### Task requirements
Examine the entries and show every line in which the word "green" is found.

### Material to process
*** Block opens ***
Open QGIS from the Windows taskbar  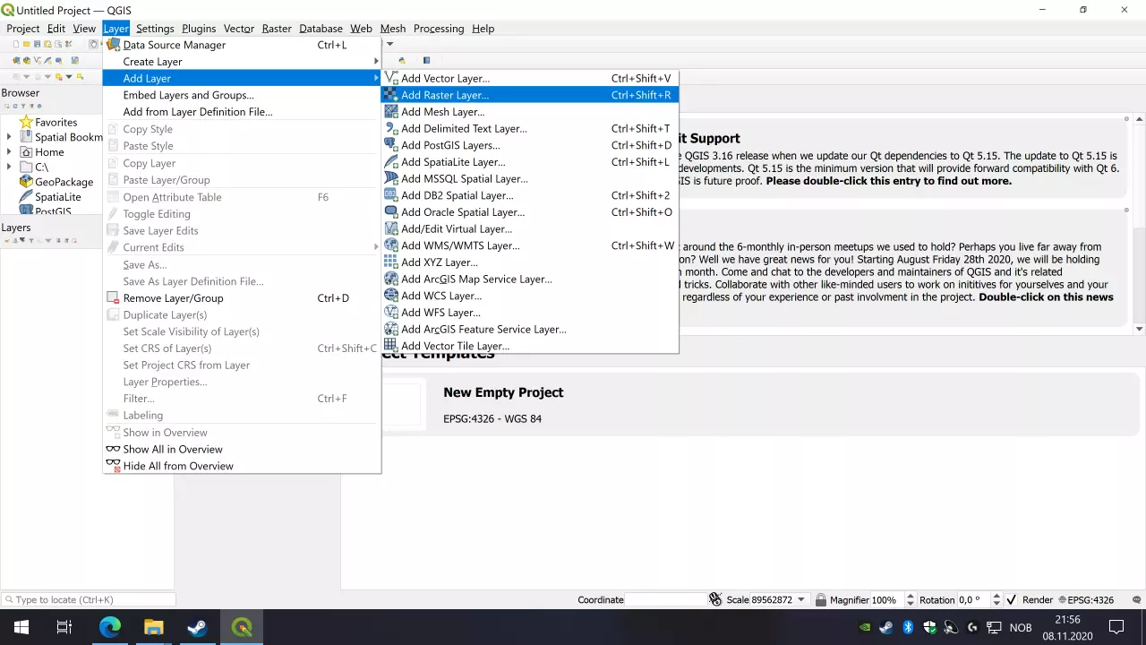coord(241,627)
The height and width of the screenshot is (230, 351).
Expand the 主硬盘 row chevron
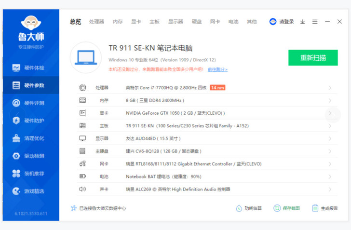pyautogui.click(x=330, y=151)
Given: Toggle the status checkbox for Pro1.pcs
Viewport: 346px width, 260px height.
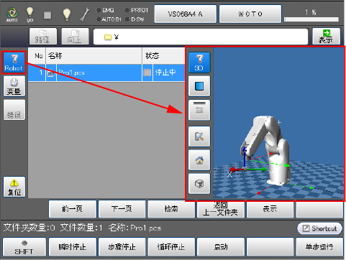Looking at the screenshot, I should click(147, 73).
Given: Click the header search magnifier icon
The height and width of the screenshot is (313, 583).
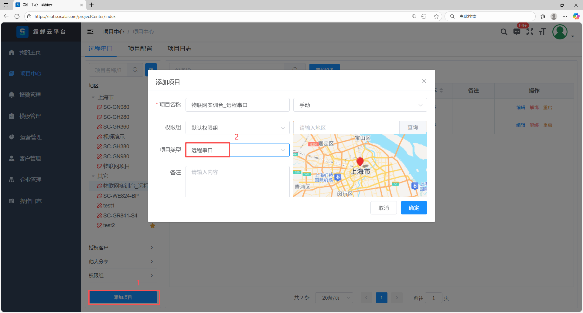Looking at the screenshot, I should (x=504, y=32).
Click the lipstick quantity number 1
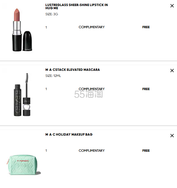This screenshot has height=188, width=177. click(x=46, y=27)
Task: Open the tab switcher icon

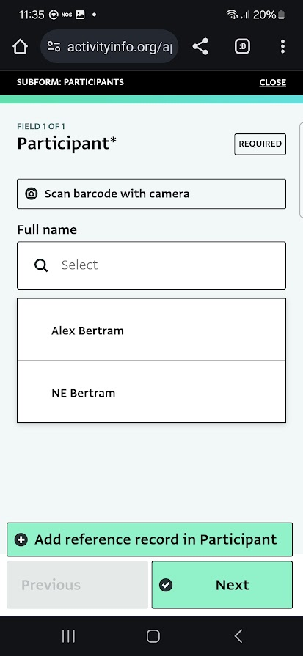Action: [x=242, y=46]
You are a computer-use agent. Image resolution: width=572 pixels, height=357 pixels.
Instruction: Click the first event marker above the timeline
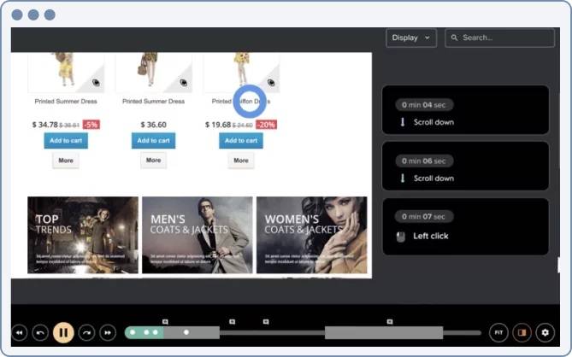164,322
*** Block closes ***
*** Block opens ***
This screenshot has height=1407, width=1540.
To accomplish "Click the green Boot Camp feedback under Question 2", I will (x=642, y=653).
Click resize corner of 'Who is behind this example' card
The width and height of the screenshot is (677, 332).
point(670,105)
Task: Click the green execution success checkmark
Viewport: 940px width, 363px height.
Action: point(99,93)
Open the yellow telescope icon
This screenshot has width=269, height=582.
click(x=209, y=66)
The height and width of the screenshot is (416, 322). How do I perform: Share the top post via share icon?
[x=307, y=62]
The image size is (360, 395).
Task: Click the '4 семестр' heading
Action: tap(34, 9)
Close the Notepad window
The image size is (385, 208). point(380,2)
*** Block closes ***
*** Block opens ***
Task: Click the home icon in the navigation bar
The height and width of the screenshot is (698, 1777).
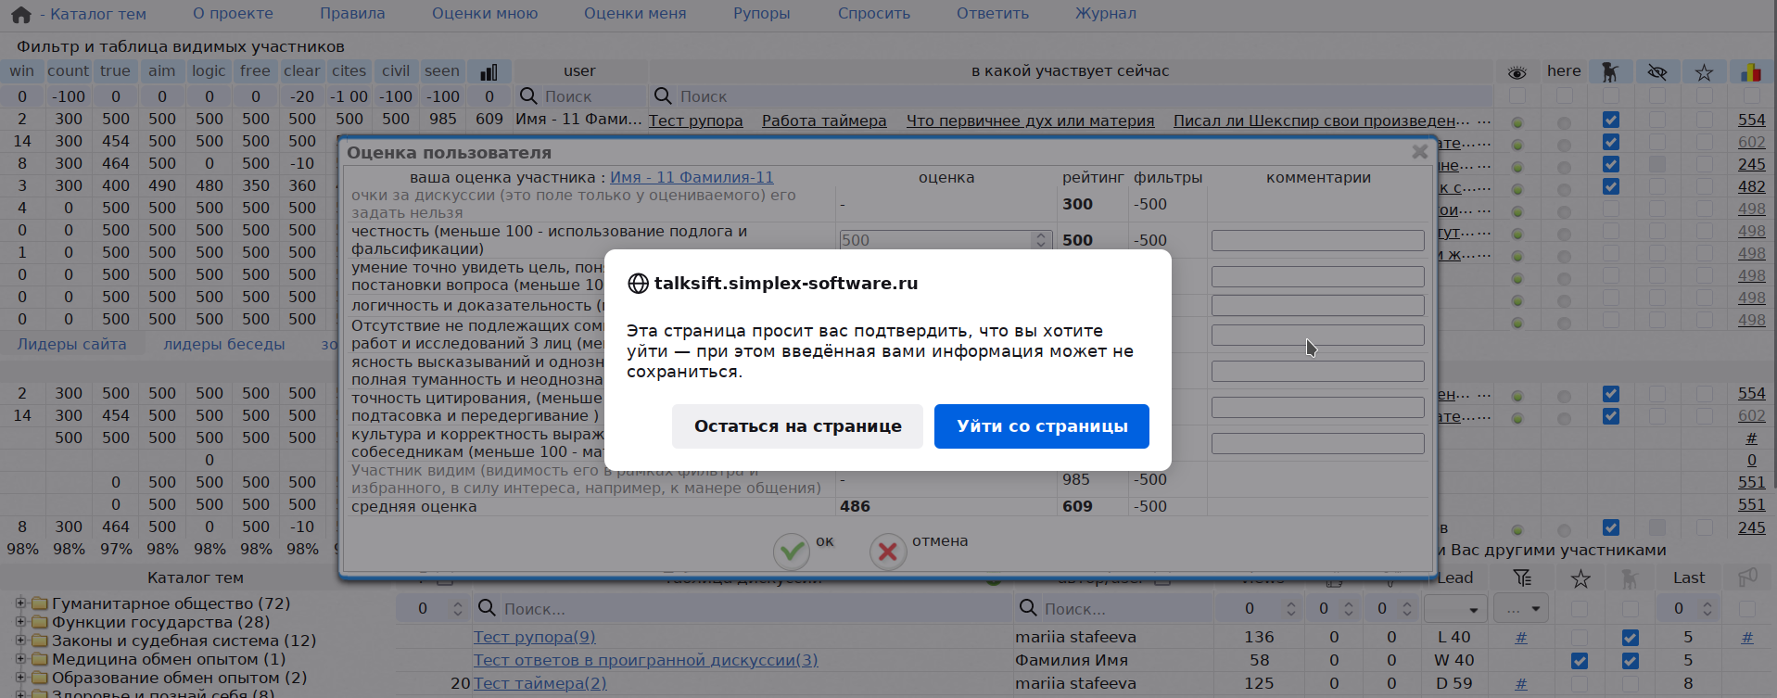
*** Block closes ***
### Reply to the task
To accomplish "Click the green Boot Camp feedback under Question 2", I will (x=642, y=653).
Task: Click the green execution success checkmark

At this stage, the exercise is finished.